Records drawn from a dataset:
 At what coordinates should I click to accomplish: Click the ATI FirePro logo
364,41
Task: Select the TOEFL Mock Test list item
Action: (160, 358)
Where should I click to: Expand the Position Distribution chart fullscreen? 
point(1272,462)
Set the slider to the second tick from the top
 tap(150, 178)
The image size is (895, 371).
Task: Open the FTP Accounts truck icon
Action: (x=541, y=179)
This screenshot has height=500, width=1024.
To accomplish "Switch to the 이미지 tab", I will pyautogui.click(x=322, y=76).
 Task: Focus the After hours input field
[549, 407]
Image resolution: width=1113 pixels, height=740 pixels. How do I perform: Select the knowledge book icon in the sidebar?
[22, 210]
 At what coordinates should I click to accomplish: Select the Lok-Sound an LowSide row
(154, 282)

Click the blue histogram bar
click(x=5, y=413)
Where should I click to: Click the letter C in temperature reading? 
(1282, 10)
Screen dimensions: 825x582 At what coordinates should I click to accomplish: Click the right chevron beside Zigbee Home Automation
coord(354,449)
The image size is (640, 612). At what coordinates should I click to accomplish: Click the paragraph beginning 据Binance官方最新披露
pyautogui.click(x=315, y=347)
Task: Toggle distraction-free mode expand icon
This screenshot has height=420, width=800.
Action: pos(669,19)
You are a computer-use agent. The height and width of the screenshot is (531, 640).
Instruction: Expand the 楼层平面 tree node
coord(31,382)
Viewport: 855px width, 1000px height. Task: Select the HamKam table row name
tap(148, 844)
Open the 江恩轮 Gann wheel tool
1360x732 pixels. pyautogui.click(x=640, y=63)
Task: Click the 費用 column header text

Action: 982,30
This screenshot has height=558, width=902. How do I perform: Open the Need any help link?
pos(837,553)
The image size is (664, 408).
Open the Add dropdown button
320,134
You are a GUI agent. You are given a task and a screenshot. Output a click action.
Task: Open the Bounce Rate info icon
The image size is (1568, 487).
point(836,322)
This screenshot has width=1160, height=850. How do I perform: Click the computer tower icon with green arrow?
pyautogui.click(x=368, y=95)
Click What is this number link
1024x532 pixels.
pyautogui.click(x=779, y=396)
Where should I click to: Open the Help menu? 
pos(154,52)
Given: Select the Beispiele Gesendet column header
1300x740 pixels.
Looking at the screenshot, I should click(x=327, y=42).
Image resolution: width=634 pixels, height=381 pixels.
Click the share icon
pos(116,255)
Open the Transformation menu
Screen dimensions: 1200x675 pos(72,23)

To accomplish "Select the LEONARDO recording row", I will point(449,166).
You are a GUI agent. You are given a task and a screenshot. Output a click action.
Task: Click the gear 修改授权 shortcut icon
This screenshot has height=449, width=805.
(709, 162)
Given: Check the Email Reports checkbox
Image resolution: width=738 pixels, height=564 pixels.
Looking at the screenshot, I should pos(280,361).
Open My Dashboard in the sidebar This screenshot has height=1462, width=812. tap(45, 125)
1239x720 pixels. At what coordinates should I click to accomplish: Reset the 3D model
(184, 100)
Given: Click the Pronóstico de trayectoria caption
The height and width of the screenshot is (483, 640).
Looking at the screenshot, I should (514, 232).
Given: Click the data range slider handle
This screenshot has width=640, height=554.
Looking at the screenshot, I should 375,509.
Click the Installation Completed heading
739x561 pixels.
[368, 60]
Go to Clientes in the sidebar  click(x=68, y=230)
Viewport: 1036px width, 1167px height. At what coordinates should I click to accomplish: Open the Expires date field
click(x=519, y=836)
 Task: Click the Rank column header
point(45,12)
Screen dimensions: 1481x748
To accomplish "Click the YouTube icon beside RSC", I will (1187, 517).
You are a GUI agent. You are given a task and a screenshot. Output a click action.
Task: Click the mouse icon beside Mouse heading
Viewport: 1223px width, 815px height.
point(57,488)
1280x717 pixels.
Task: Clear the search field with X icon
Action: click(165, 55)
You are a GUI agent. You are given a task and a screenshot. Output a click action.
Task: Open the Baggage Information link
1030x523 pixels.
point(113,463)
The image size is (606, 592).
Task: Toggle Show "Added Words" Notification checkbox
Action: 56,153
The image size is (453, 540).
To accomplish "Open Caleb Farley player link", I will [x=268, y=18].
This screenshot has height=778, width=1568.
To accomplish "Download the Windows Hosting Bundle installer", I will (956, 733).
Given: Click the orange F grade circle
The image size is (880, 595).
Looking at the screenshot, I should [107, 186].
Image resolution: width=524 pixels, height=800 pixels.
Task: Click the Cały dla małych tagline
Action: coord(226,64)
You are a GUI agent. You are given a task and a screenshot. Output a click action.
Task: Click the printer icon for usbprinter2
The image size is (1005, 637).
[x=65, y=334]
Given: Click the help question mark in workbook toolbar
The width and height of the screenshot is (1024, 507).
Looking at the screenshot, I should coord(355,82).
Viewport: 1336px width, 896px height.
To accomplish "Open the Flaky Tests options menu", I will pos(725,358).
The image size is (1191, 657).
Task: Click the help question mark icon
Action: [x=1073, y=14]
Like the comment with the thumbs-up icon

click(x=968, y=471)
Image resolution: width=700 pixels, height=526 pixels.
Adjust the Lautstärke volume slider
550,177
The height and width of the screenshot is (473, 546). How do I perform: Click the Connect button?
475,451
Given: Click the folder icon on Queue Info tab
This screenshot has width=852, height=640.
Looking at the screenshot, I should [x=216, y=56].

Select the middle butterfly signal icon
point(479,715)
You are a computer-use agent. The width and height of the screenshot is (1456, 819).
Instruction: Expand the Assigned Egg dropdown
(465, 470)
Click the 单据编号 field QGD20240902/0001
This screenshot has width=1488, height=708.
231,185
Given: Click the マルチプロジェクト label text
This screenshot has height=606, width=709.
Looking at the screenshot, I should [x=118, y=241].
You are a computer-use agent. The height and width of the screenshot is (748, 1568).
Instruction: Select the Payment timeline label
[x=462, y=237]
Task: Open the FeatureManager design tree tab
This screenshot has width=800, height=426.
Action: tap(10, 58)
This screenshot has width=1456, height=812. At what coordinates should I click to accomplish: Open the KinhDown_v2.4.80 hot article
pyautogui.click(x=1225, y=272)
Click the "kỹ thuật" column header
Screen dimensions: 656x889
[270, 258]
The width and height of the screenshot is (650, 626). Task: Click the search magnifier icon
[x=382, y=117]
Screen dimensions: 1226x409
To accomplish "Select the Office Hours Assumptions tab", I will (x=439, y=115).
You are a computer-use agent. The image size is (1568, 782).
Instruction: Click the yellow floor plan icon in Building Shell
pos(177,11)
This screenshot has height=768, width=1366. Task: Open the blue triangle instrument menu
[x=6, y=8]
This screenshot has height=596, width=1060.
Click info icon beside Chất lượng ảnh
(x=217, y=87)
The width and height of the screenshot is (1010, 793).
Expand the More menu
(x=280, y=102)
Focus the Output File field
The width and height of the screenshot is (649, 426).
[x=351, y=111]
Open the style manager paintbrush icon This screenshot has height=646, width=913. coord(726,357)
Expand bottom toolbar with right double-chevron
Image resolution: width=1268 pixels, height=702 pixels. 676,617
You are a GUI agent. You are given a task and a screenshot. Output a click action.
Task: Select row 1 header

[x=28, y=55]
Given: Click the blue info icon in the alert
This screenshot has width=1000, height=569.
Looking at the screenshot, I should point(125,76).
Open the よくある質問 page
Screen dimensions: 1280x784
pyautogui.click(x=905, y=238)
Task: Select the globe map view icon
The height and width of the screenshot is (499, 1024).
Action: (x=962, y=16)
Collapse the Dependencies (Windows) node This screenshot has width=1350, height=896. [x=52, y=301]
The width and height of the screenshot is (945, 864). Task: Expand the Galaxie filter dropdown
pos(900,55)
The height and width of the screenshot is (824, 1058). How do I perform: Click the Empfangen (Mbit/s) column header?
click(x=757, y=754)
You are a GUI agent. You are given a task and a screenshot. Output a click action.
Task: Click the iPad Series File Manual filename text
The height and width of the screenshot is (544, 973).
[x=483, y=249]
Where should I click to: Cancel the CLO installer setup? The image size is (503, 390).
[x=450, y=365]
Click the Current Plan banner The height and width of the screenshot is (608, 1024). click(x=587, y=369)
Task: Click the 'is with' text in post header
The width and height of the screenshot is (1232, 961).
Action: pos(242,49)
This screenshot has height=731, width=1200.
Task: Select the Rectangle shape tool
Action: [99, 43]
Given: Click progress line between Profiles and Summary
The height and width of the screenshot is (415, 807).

_Exercise:_
All that is wanted is an exact copy of the lines above from the one with "This screenshot has height=778, width=1568." through the one with "Given: Click the help", with both ends included.

_Exercise response:_
This screenshot has height=778, width=1568.
To accomplish "Download the Windows Hosting Bundle installer", I will (956, 733).
Given: Click the orange F grade circle
The image size is (880, 595).
Looking at the screenshot, I should [107, 186].
Image resolution: width=524 pixels, height=800 pixels.
Task: Click the Cały dla małych tagline
Action: coord(226,64)
You are a GUI agent. You are given a task and a screenshot. Output a click action.
Task: Click the printer icon for usbprinter2
The image size is (1005, 637).
[x=65, y=334]
Given: Click the help question mark in workbook toolbar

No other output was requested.